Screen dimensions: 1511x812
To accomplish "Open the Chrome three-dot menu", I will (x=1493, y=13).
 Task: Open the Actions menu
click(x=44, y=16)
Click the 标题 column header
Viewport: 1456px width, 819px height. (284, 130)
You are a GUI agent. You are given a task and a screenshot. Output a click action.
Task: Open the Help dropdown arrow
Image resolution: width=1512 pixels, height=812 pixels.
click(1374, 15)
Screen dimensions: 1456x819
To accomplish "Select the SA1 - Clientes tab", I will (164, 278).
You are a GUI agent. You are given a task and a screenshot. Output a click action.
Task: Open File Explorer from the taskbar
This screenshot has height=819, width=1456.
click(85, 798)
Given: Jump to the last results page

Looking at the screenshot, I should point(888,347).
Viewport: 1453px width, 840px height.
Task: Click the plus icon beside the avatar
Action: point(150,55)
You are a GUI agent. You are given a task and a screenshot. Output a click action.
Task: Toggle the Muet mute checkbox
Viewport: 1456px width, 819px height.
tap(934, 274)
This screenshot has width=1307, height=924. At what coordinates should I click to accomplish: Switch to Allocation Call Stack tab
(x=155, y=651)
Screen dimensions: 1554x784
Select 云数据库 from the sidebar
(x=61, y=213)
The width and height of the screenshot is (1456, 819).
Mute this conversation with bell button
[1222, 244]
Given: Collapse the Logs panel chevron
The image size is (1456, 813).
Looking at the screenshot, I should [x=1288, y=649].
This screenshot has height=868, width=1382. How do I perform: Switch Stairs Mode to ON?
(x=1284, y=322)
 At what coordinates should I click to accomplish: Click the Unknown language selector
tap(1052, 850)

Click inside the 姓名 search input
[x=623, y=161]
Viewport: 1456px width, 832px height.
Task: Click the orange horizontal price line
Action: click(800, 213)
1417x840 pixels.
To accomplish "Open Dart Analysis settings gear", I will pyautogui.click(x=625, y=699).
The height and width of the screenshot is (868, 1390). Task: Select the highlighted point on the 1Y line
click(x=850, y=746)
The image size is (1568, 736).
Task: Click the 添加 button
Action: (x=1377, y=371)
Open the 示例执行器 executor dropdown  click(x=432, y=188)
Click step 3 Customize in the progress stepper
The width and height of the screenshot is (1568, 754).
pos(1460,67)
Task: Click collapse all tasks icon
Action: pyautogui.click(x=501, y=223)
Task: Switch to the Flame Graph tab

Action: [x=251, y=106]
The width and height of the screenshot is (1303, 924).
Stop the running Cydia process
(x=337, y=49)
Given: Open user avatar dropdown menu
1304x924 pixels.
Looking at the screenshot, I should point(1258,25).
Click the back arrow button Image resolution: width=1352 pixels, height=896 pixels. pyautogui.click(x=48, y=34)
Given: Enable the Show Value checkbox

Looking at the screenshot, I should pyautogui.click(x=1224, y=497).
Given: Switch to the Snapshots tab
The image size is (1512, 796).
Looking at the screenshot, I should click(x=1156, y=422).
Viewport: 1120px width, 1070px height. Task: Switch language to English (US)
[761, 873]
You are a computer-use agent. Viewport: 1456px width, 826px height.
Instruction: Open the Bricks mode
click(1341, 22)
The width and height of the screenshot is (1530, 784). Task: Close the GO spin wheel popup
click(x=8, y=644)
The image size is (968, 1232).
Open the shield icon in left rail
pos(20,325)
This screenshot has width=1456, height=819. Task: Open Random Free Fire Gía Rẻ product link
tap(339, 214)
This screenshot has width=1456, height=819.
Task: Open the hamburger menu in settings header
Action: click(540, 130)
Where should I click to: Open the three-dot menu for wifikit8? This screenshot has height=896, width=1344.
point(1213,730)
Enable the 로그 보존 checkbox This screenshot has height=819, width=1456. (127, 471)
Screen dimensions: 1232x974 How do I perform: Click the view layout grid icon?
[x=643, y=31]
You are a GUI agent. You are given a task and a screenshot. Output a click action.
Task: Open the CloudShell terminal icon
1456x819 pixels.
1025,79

━━━━━━

▶ Your objective: Write only the number of lines in the listing that include "arrow".

▶ Result of the task: 2